We review a sanction dismissal order for abuse of discretion. Anderson, 155 F.3d at 504. A district court abuses its discretion when it acts arbitrarily or irrationally, fails to consider judicially recognized factors constraining its exercise of discretion, relies on erroneous factual or legal premises, or commits an error of law. United States v. Thompson-Riviere, 561 F.3d 345, 348 (4th Cir. 2009). Viewed under this deferential standard of review, we easily conclude that the court did not abuse its discretion by imposing this sanction.

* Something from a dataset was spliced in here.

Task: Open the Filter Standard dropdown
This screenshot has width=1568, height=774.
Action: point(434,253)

Second, in Plant II, the district court entered summary judgment against the Altmiller appellants on their ILSFDA claim, holding that they could not recover for the developer's failure to make certain ILSFDA-mandated disclosures. The court noted that because the Altmiller appellants did not seek automatic rescission under the ILSFDA in a timely manner, they were limited to the remedy of equitable rescission under 15 U.S.C. § 1709. The court found that the Altmiller appellants failed to establish, as a necessary element, that the developer's ILSFDA non-disclosures "were material in that they would have influenced a reasonable purchaser's decision to enter into the contract for sale." 751 F.Supp.2d at 866. As the court explained:
[A]n evidentiary hearing revealed that the undisclosed information required by ILSFDA would have been well-known or unimportant to a reasonable purchaser of these relatively expensive condominiums in a well-established, affluent area of Fairfax. This result is unsurprising given that the purpose of ILSFDA was to prevent fraud in the sales of real property in more undeveloped areas, such [as] property in a flood plain or more than one hundred miles from the nearest fire station. A different result might have been obtained had sales of the property been located in some area where the information required by ILSFDA would likely have been objectively material. Given the lack of objective materiality, plaintiffs cannot demonstrate an entitlement to equitable rescission. Simply put, the circumstances of this case do not call for the exercise of the court's broad equitable powers in pursuit of "general fairness."Id. at 875. All of the appellants appeal this order.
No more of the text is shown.